(Entries on where items appear)
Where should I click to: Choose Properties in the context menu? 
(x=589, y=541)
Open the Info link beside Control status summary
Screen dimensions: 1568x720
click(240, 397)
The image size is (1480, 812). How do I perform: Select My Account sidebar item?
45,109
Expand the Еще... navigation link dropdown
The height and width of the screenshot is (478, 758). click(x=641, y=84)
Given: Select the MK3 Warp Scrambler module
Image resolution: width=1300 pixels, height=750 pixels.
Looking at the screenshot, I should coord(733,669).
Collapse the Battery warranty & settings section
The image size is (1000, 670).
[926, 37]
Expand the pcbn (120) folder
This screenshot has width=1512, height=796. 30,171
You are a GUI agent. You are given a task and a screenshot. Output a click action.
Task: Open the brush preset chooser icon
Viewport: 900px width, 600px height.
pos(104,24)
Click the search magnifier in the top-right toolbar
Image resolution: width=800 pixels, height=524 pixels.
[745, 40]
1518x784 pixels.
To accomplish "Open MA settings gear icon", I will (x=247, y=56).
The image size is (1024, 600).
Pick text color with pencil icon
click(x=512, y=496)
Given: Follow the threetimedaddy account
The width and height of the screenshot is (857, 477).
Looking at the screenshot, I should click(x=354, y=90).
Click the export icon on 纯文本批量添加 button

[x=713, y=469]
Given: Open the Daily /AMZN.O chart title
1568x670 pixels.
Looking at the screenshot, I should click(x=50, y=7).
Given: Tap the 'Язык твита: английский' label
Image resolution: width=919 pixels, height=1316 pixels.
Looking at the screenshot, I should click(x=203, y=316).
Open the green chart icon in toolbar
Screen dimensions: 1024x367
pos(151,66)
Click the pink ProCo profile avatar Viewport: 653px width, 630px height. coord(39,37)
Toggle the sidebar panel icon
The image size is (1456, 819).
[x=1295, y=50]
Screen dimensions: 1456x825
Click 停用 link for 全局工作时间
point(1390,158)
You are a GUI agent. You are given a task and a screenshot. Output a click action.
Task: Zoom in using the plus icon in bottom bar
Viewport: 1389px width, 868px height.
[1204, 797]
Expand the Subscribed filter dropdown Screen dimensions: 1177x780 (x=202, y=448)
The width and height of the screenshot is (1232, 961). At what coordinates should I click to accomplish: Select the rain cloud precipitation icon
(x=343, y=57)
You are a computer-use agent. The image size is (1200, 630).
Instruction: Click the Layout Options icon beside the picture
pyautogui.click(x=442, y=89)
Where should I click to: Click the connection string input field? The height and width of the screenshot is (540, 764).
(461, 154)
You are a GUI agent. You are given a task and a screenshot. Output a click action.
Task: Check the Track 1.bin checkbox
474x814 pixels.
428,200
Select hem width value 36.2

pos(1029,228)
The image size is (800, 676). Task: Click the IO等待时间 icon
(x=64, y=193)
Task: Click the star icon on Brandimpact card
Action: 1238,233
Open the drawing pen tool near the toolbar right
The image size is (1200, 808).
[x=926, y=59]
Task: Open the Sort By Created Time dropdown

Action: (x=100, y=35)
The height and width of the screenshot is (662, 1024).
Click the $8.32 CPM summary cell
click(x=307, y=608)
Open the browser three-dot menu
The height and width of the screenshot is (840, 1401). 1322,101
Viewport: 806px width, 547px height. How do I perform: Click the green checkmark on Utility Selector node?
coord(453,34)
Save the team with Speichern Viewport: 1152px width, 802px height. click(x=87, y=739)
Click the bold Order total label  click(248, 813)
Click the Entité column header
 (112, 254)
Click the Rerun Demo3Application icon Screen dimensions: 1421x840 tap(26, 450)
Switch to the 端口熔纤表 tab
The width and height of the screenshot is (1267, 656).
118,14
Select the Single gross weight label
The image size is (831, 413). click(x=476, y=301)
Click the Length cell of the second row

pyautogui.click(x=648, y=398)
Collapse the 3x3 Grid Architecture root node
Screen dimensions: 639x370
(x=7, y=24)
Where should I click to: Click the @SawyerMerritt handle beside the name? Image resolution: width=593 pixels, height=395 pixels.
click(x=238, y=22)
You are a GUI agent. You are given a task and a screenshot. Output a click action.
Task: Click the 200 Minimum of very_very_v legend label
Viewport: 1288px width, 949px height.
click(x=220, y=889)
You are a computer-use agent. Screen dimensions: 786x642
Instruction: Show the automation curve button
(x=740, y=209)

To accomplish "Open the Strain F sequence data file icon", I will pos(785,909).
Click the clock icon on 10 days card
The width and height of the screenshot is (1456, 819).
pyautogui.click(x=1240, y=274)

> **Instruction**:
Count the lines of the data above that contain the string "cell", treating uppercase and lowercase as different. Reply with the number alone.

> **Written reply**:
2